For 2020, BOAT's planned programme comprised 141 shows from 62 companies, due to run from May to September. However, due to the COVID-19 pandemic, all theatres were closed as part of a national lockdown, from March until July. The lockdown was relaxed in July, when pubs were allowed to open. Interviewed in The Stage, Will Mytum said, 'If pubs are able to open from July 4, it stands to reason that open-air theatres should be able to as well. The risk of virus transmission is lowered exponentially in an outdoor environment and with the relevant Covid-secure measures in place, open-air venues would be far safer than any beer garden.'

On 6 July, BOAT took part in #LightItinRed, a national action in which hundreds of venues were lit up in 'emergency red', drawing attention to the plight of the UK's live event and entertainment industry.

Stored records
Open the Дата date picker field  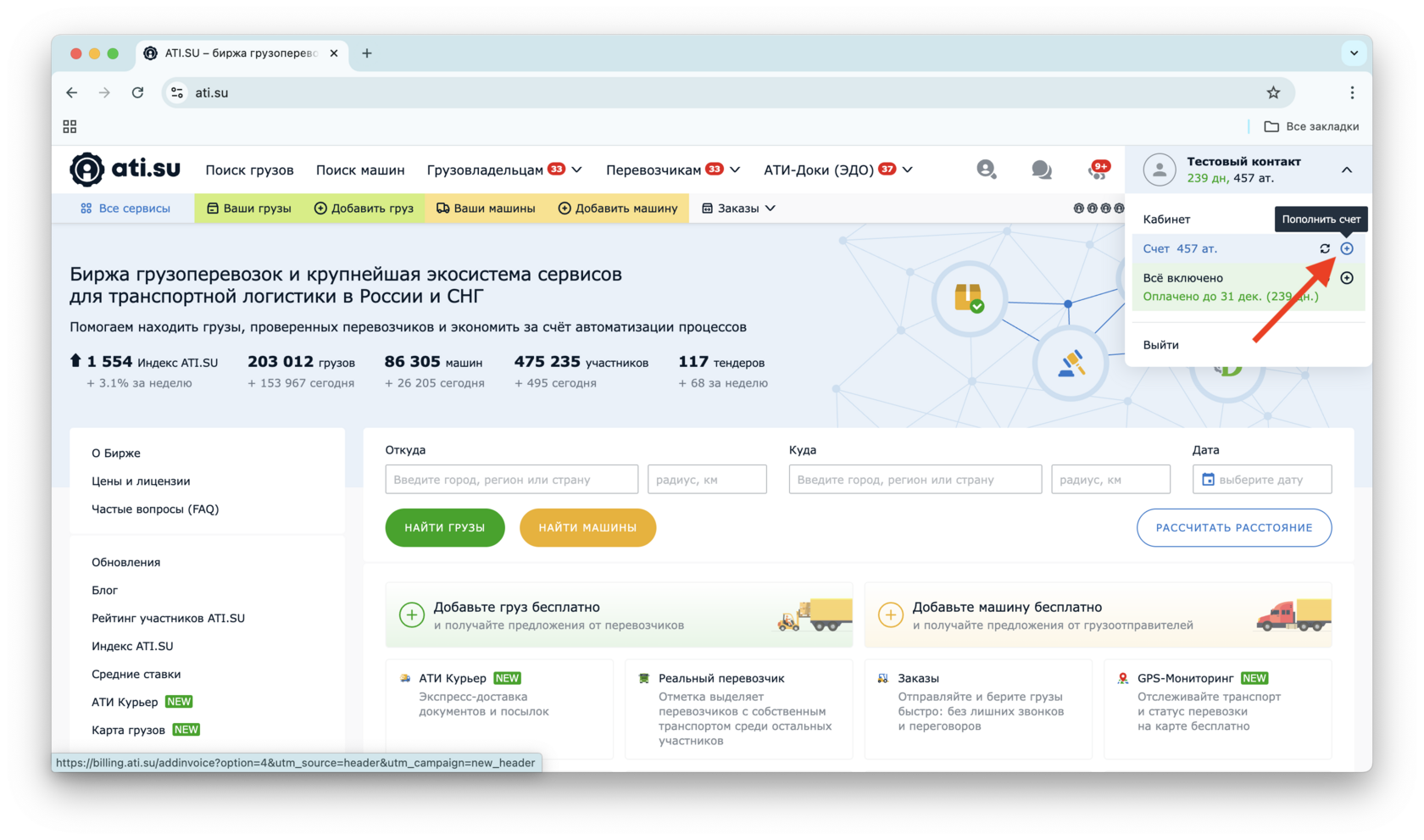click(x=1261, y=480)
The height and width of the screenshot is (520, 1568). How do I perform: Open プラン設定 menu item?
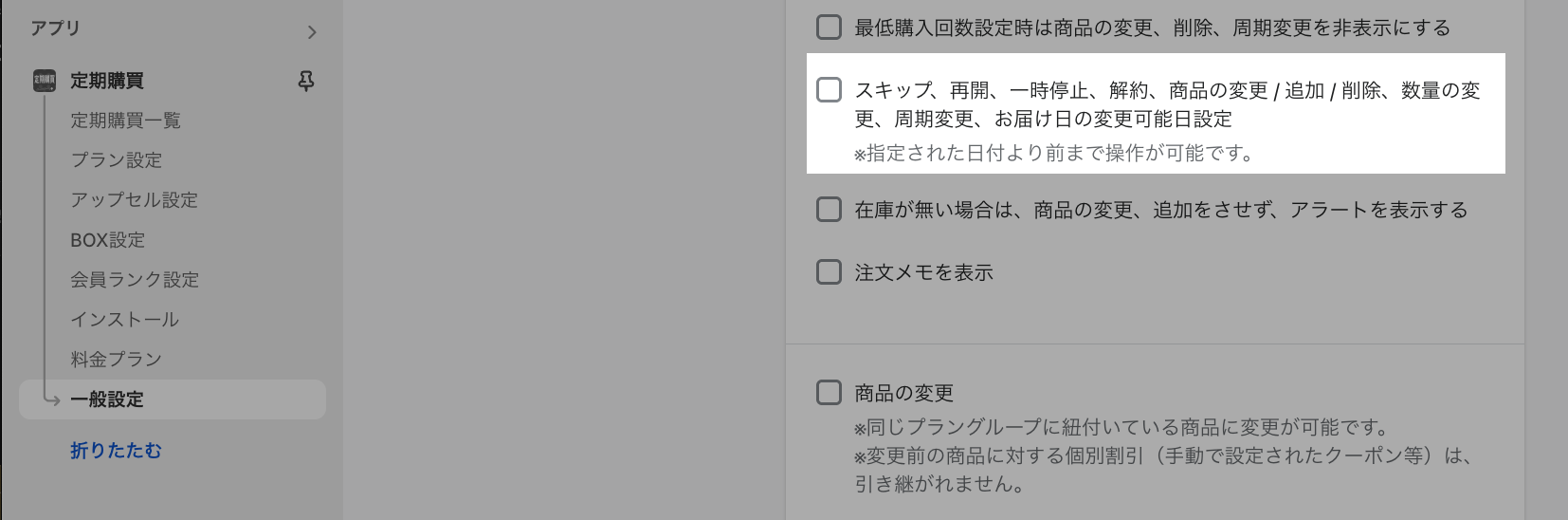tap(116, 160)
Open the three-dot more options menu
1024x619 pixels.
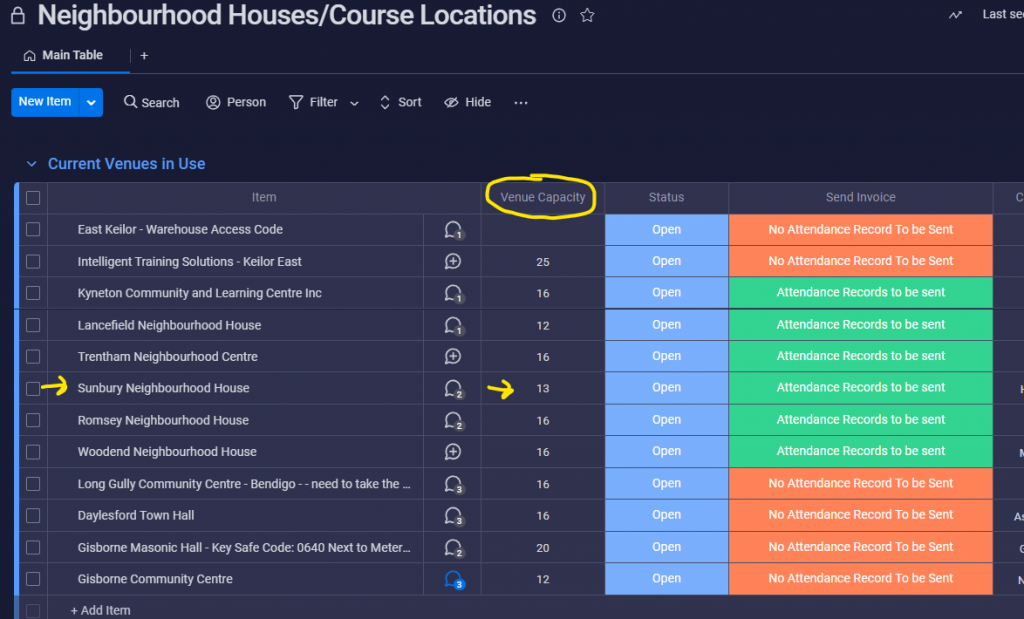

### Things to do
a) According to the passage about BOAT's 2020 season, how many shows were in the planned programme for that year?
b) Extend the passage about BOAT's 2020 season past its final sentence.

### Activity answers
a) 141 shows from 62 companies.

b)
Three days later, the culture secretary Oliver Dowden announced that outdoor performances, with a limited and socially distanced audience, could resume from 11 July. The first show of the season was 'BOAT Unlocked', a cabaret performance on 25 July.

In 2020, the programme extended into the winter for the first time, with productions of Hansel and Gretel (A Postmodern Pantomime) and The Snow Queen

===2022===
After two years of disruption, BOAT returned in 2022, with a new box office and toilet building, with a crew room for volunteers, and a full programme of 119 shows, beginning, for the first time, on 8 April and lasting until 25 September.